Lujan-Olivas is an undocumented student who four years ago was the beneficiary of Deferred Action for Childhood Arrivals (DACA), an immigration policy that allows some undocumented people who came to the United States as children to defer deportation for some time. Although the policy meant he could work and attend school here in the States, he was ineligible for the All-Arizona Community College Academic Team scholarship—more than $20,000 worth of aid that would have helped get him through two years at ASU’s Barrett, The Honors College. A Maricopa County Superior Court ruled last year that undocumented students who have work visas can receive in-state college tuition, but under Proposition 300, a measure Arizona voters passed in 2006, undocumented students may not receive financial aid from the state.

“I cannot describe the frustration, disappointment, and confusion I felt when I received the phone call.”

The revocation came as a shock to Lujan-Olivas, who saw in his student account before classes started that the scholarship had been approved. So how was he led to believe he would get the aid? There seems to have been a miscommunication between Pima Community College (from which he was transferring to ASU) and the Arizona Board of Regents. According to Tucson.com, the board “acknowledged that it didn’t communicate DACA students’ ineligibility” to the student’s community college.

Lujan-Olivas has struggled personally and financially to get this far in his education, he explained on a GoFundMe page he set up in the hope that some kind souls would help him with his predicament. “I cannot describe the frustration, disappointment, and confusion I felt when I received the phone call,” he wrote.

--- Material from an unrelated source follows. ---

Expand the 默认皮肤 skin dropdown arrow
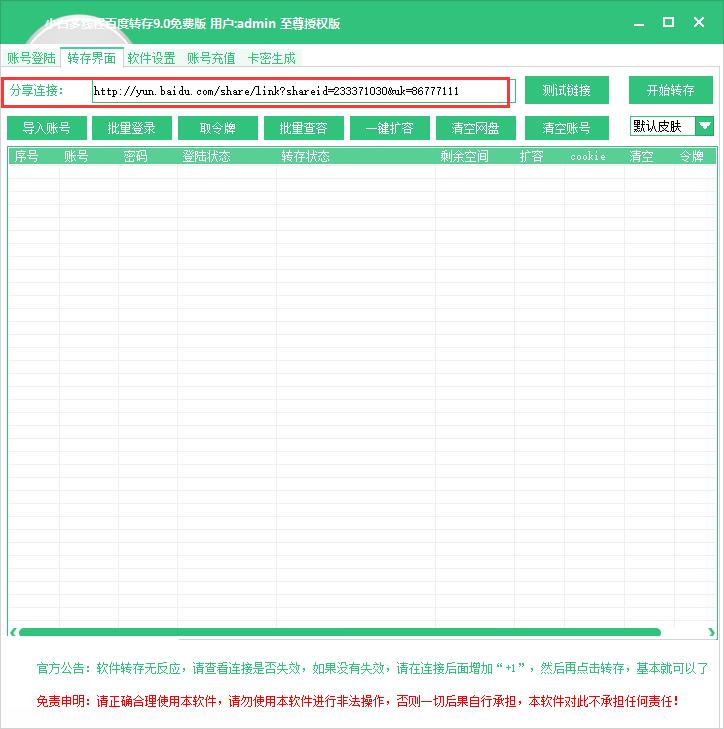Screen dimensions: 724x729 tap(704, 126)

Lujan-Olivas is one of many undocumented college students—commonly referred to as DREAMers (after the DREAM act)—in educational limbo in Arizona, where even in-state tuition can be hard to manage. “The other options outlined by the Financial Aid Office are not feasible and jeopardize my educational goals,” Lujan-Olivas wrote on his funding page. Another undocumented student, Cristian Arcega, was part of an underdog team of Phoenix high schoolers who in 2004 beat out MIT students to win a national robotics contest, but similarly lost out on a scholarship to ASU his first year of college thanks to Prop 300.

Arizona, of course, is notorious for hard-line immigration policies, and for passing controversial laws targeting undocumented immigrants. Then there’s Maricopa County Sheriff Joe Arpaio, who served as a warm-up act for Donald Trump’s recent Arizona speech on immigration. That speech did not bode well for students like Lujan-Olivas. Trump promised that his first priority as president would be to start deporting America’s undocumented millions: “Day one, my first hour in office, those people are gone!”